Interrogé à propos des violences policières, Laurent Nunez, secrétaire d'État auprès du ministre de l'Intérieur, a défendu la "riposte encadrée et proportionnée" des forces de l'ordre, sur BFMTV.

Invité de BFM Politique ce dimanche, Laurent Nunez, secrétaire d'État auprès du ministre de l'Intérieur, a annoncé que l'IGPN (Inspection Générale de la Police Nationale) menait actuellement "140 enquêtes judiciaires sur des suspicions de violences policières", lors des différentes manifestations des gilets jaunes.

La Ligue des droits de l'Homme avait reçu fin janvier environ 90 signalements dénonçant des violences de la part des forces de l'ordre.
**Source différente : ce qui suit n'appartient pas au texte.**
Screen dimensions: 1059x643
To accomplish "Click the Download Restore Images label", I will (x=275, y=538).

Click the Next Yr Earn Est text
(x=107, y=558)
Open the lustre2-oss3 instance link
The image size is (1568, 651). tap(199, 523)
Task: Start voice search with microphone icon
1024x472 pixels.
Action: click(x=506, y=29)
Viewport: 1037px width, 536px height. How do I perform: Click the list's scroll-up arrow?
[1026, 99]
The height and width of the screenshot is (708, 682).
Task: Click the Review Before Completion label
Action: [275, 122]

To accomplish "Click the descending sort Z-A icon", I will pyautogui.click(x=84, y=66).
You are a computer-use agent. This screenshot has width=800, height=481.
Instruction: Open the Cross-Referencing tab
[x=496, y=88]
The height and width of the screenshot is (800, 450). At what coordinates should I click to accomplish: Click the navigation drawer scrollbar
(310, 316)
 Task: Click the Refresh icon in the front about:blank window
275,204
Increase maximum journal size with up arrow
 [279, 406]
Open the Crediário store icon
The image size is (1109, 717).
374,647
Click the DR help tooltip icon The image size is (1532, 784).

Parmi eux, une cinquantaine faisait état de blessures, parfois graves: perte d'un oeil, fracture de la mâchoire, blessures aux pieds et aux jambes... Samedi dernier, un manifestant présent dans le cortège parisien des gilets jaunes a eu la main arrachée à hauteur de l'Assemblée nationale, potentiellement par une grenade de désencerclement.

Une riposte "toujours proportionnée"

"Je vous rappelle que l'épisode de la main arrachée, nous sommes sur une tentative d'intrusion dans l'Assemblée nationale, avec un cordon de gendarmes mobiles qui courageusement défend le site", a répond Laurent Nunez, interrogé sur ces blessures.

Le secrétaire d'État a ensuite assuré que les forces de l'ordre agissaient à chaque fois "en riposte" à des agressions "extrêmement graves contre les forces de l'ordre, contre les institutions (...) cette riposte elle est encadrée, elle se fait de manière proportionnée et elle se fait de manière extrêmement professionnelle", insiste le secrétaire d'État. Il pointe du doigt dans ces violences "les casseurs, qui sont des militants de l'ultra-droite, de l'ultra-gauche qui infiltrent le cortège", selon lui.

Des "suspicions" concernant les forces de l'ordre persistent toutefois dans certains épisodes de violences, rappelle le secrétaire d'État. "J'insiste bien sur le mot de 'suspicions', parce qu'il y a des enquêtes en cours, et nous verrons ce qu'il en est."